[Records drawn from a dataset]
= Beginning of Section =

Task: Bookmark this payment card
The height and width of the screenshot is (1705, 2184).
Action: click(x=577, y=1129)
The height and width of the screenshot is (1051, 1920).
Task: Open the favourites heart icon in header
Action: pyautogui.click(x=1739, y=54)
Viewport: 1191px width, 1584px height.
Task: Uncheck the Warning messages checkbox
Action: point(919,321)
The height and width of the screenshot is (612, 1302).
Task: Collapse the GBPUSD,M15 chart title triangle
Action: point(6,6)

= End of Section =

--- Assigned task ---
Copy each record above so that no word or mark differs.

--- Response box ---
Task: Bookmark this payment card
The height and width of the screenshot is (1705, 2184).
Action: click(x=577, y=1129)
The height and width of the screenshot is (1051, 1920).
Task: Open the favourites heart icon in header
Action: pyautogui.click(x=1739, y=54)
Viewport: 1191px width, 1584px height.
Task: Uncheck the Warning messages checkbox
Action: point(919,321)
The height and width of the screenshot is (612, 1302).
Task: Collapse the GBPUSD,M15 chart title triangle
Action: point(6,6)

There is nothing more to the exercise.